May 17, 2004 (by Lieven Dewitte) - Britain is concerned about excessive weight on the F-35 Joint Strike Fighter foiling its costly plans to deploy the U.S. jet on its aircraft carriers.
A government spokesman said on Monday that the extent of the predicted weight growth and its impact on STOVL launch and recovery performance continues to be a concern.

The UK has committed $2.48 billion to the development of the F-35 and they could spend up to $17.7 billion if it goes through with plans to buy 150 of the jets, yet is at guard of cost problems as the MoD battles a tight budget and cost overruns elsewhere.

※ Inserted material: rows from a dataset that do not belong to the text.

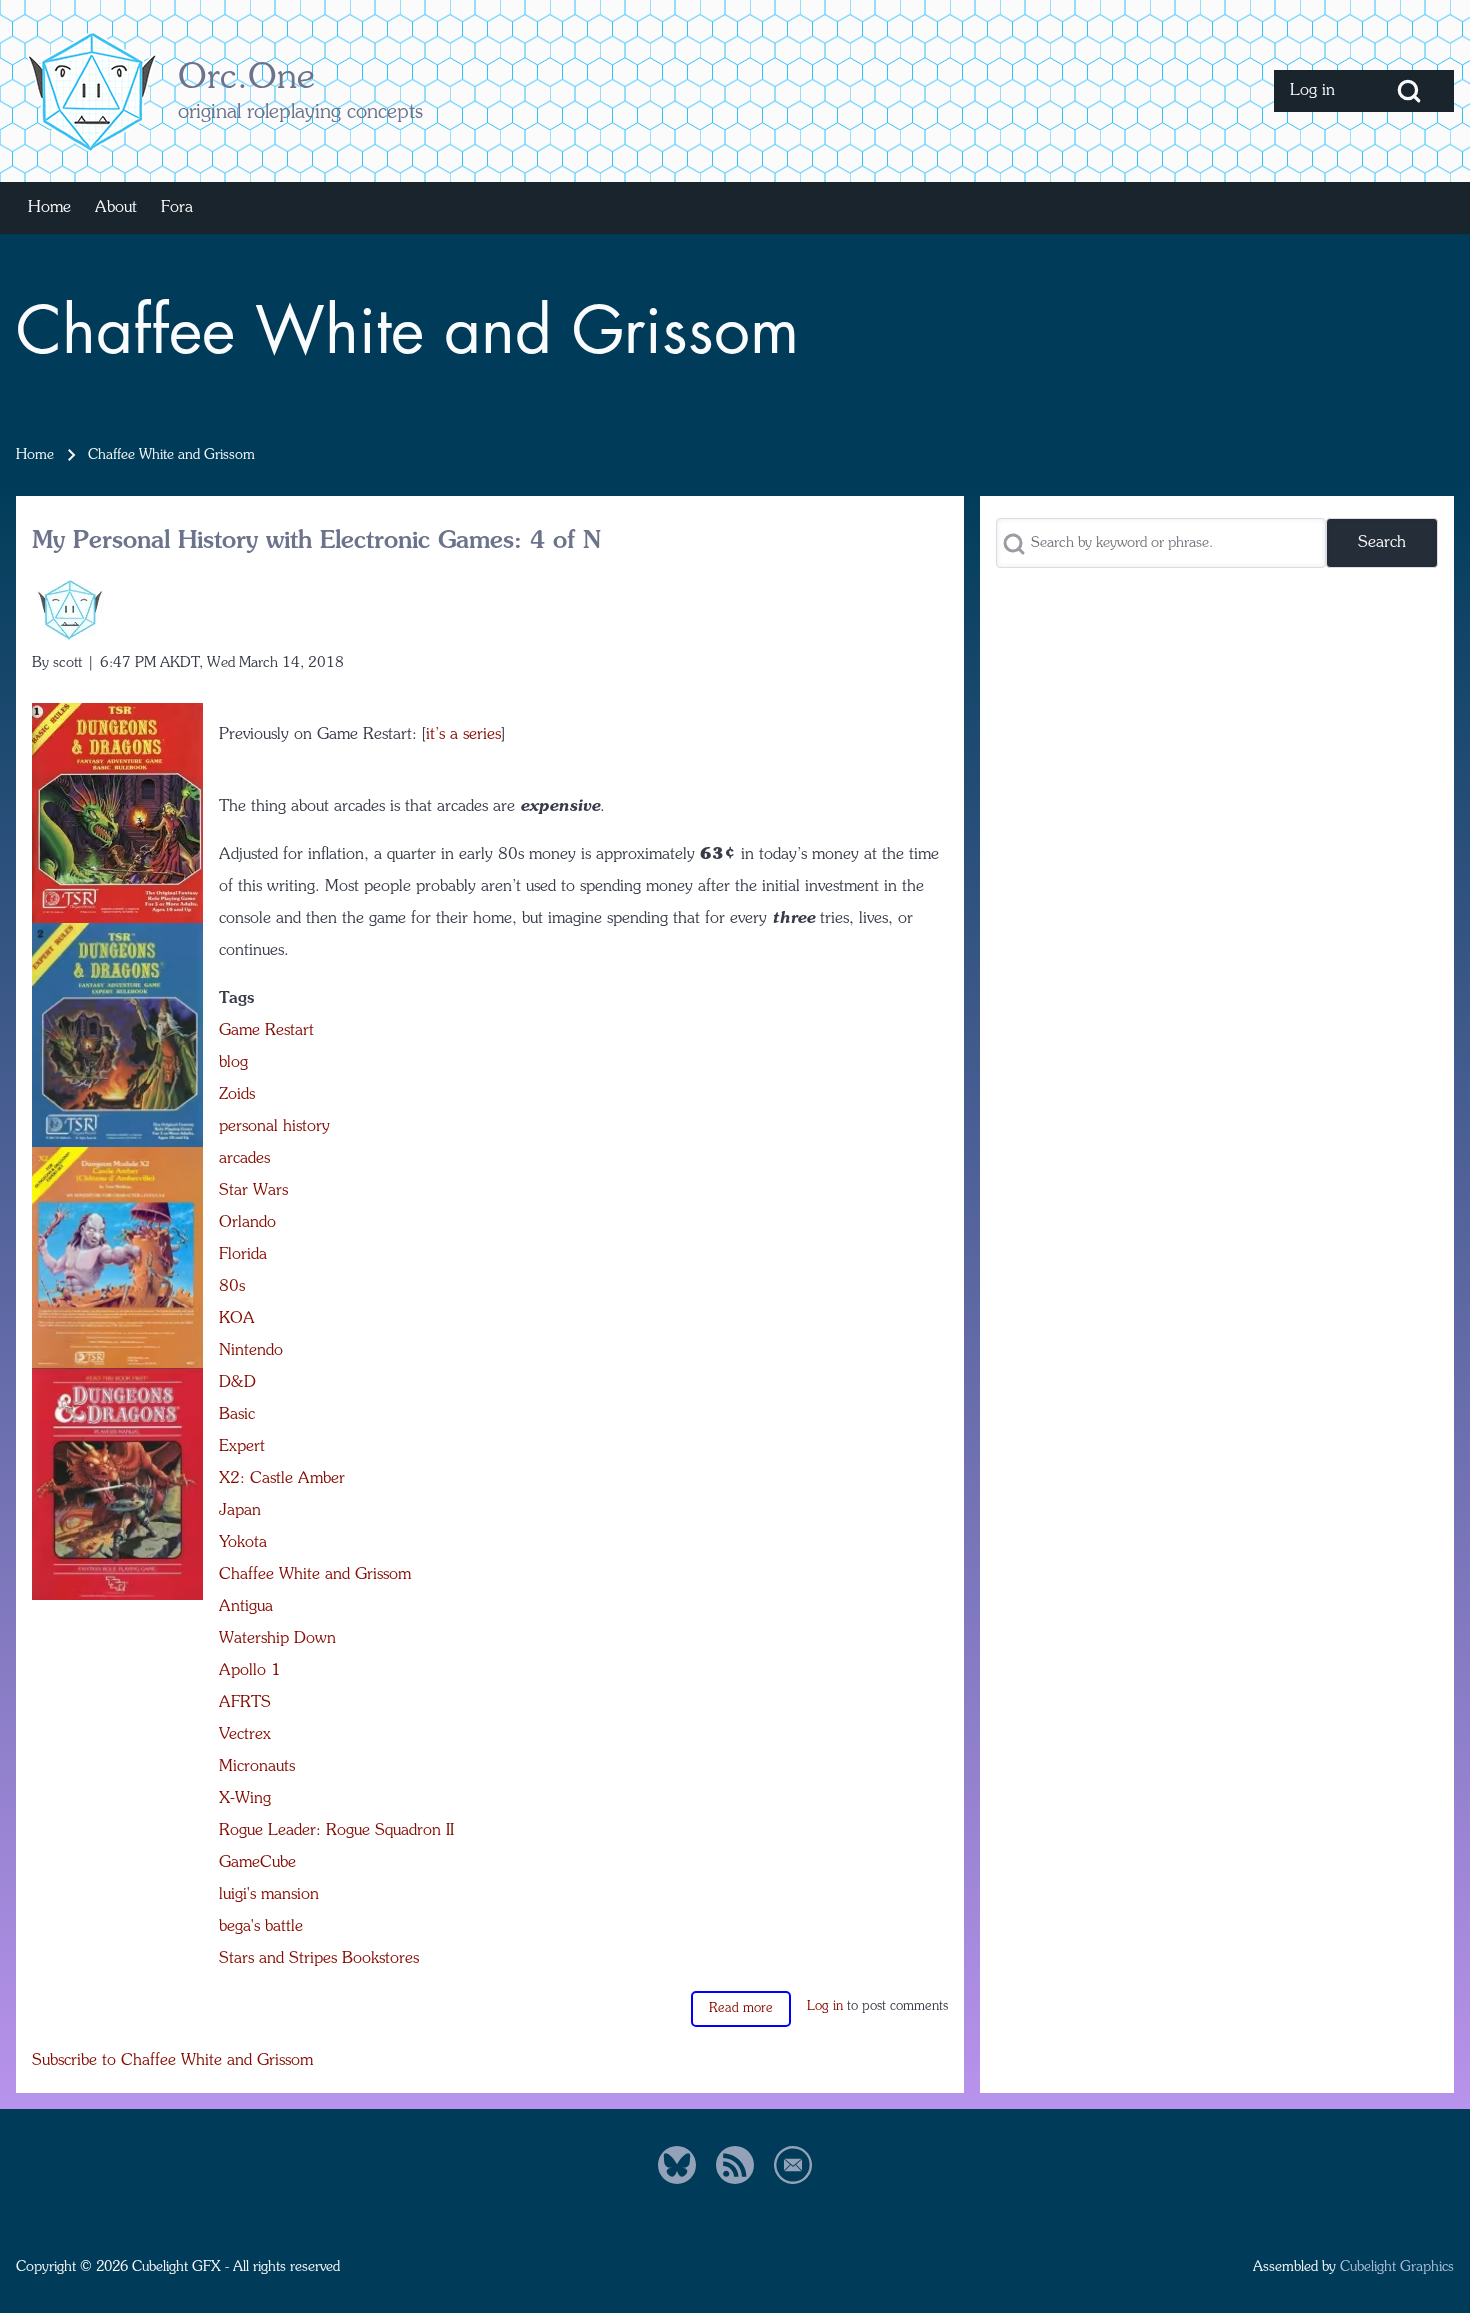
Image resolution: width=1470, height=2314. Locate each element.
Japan (240, 1511)
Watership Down (277, 1639)
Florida (243, 1255)
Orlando (247, 1223)
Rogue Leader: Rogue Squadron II (336, 1831)
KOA (237, 1319)
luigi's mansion (269, 1895)
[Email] (793, 2165)
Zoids (237, 1095)
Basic (237, 1415)
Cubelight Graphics (1397, 2267)
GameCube (257, 1863)
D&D (237, 1383)
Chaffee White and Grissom (315, 1575)
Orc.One (246, 79)
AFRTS (245, 1703)
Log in (825, 2006)
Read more (741, 2008)
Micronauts (257, 1767)
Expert (242, 1447)
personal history (274, 1127)
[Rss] (735, 2165)
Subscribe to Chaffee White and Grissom (172, 2061)
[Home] (91, 91)
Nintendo (251, 1351)
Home (35, 455)
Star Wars (253, 1191)
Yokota (243, 1543)
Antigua (246, 1607)
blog (233, 1063)
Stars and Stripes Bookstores (319, 1959)
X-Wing (245, 1799)
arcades (244, 1159)
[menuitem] (1319, 91)
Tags (236, 999)
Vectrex (245, 1735)
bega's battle (261, 1927)
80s (232, 1287)
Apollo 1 (250, 1671)
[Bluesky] (677, 2165)
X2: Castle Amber (282, 1479)
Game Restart (266, 1031)
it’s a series (463, 735)
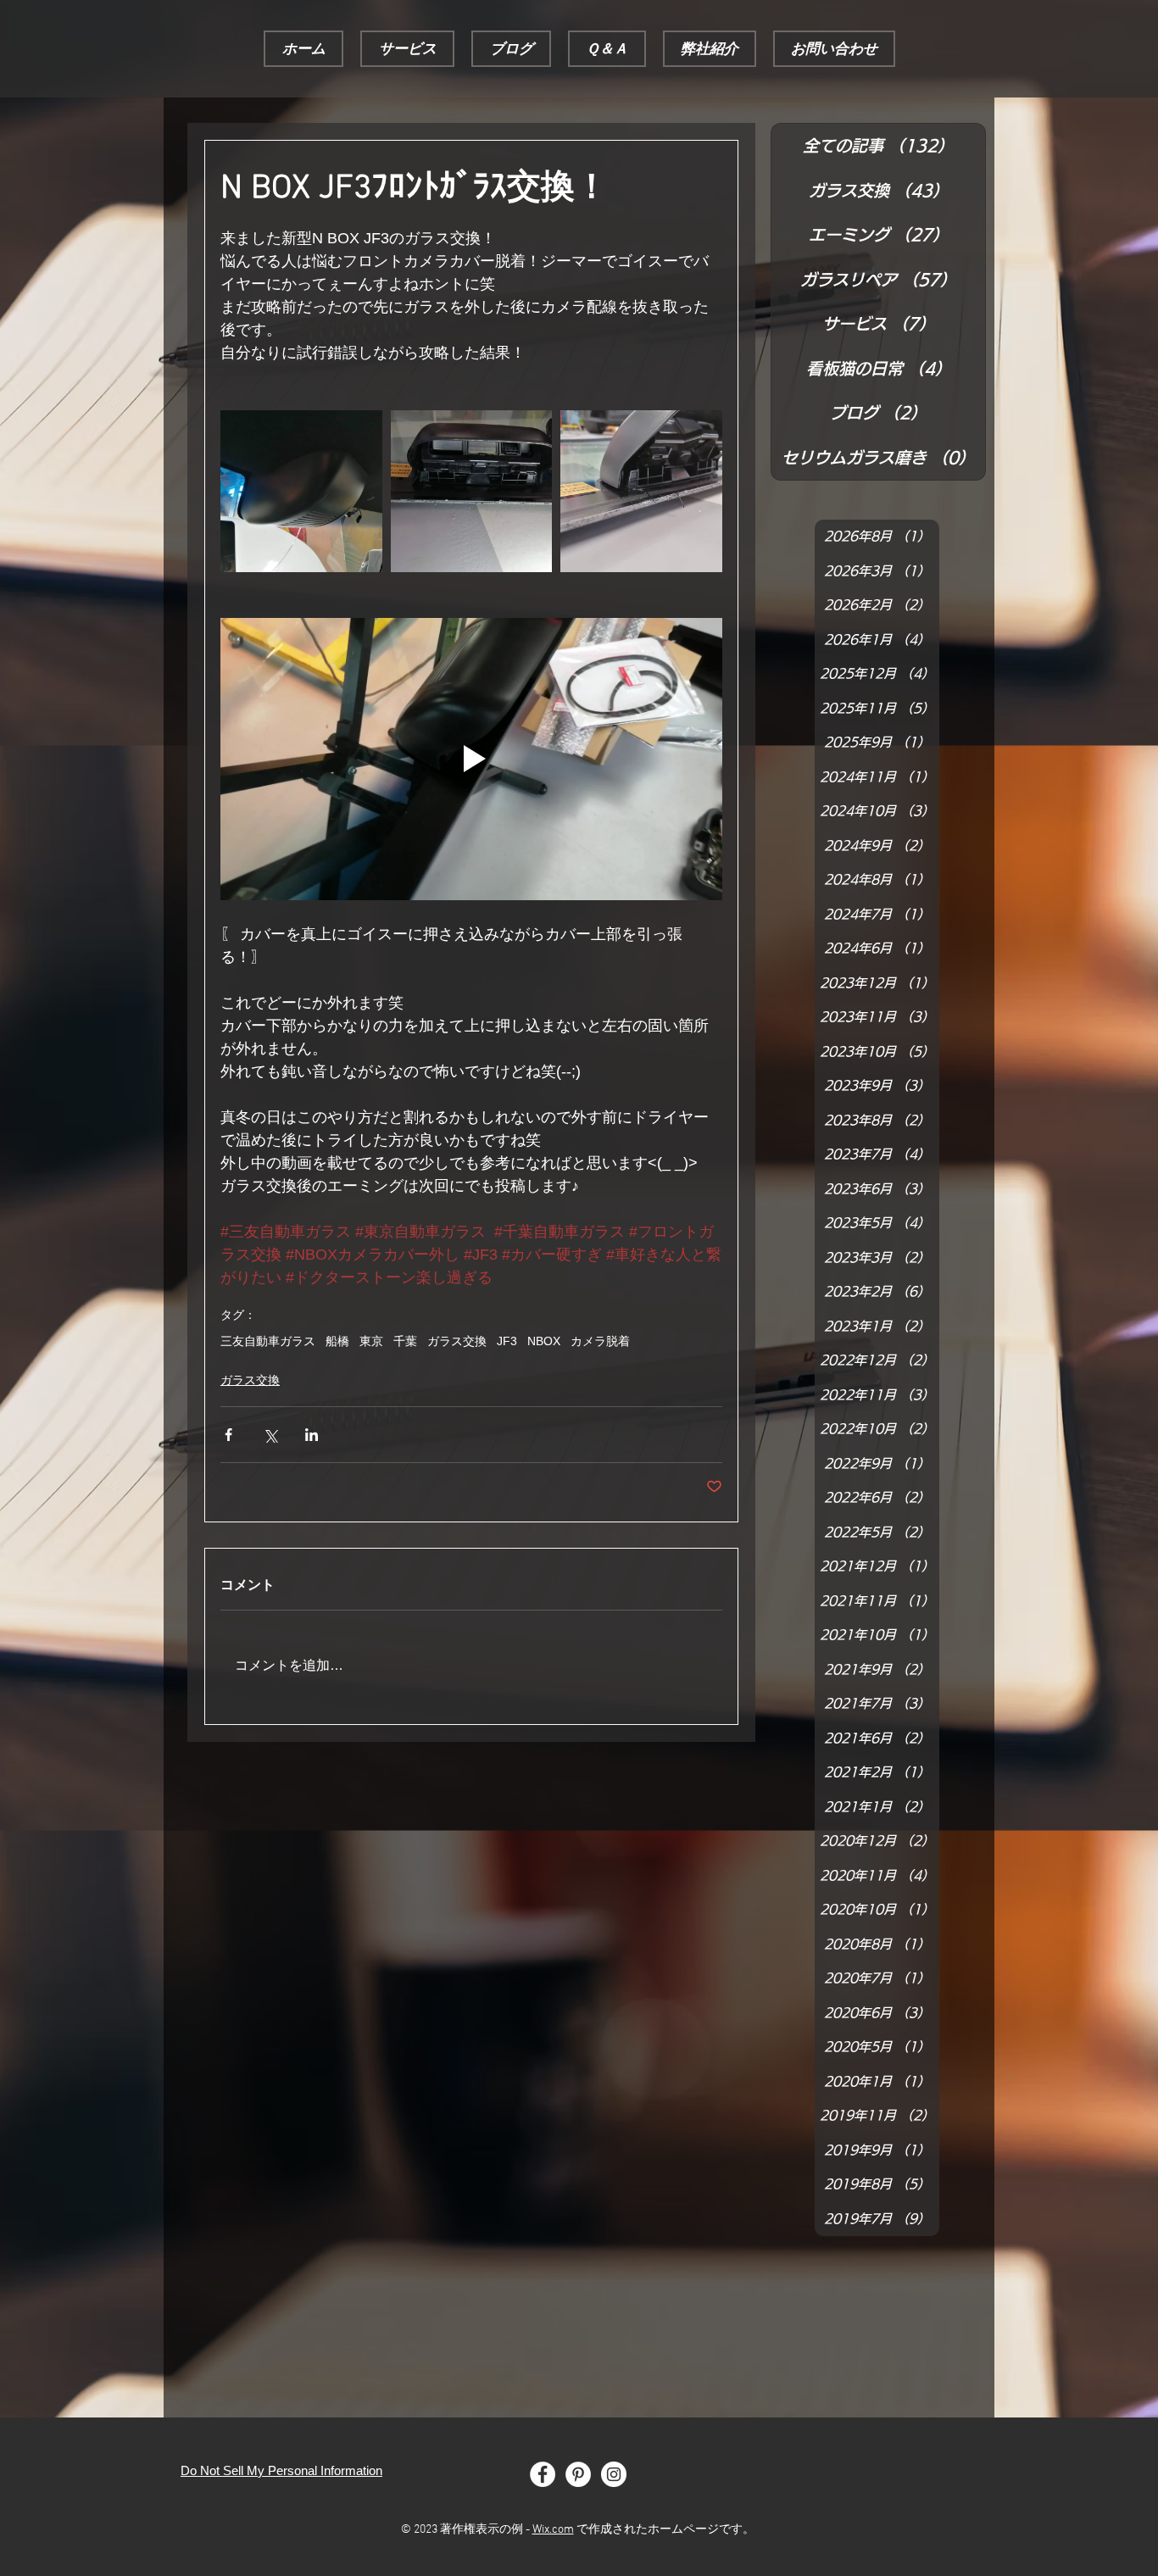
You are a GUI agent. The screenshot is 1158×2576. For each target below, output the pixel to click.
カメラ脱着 (600, 1341)
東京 (371, 1341)
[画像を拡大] (301, 491)
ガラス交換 (457, 1341)
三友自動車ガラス (267, 1341)
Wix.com (553, 2530)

The United States and the UK are expected to order about 3,000 of the planes, with seven other nations also interested. Low-rate production is expected to begin in 2007, with the first U.S. deliveries three years later.

Lockheed-Martin, which is leading the program, said they are confident the problem could be overcome in time for UK deliveries to begin in 2012.

They also asserted that media reports about weight problems found in computer designs of the plane's engines or the STOVL version's lift fan or rear nozzle were incorrect. "It's mostly in aerostructure," a Lockheed-Martin spokesperson said, confirming that initial designs for the 30,000-pound jets were now running about eight percent over that target weight.

UK media reports said the weight must be shed or the jets could prove too heavy for Britain, which plans to use them aboard two new aircraft carriers expected to enter service in 2012 and 2015.

"Problems like this often occur in the early stages of complex programmes such as JSF. These problems do not undermine the UK's choice of STOVL," the MoD spokesman said.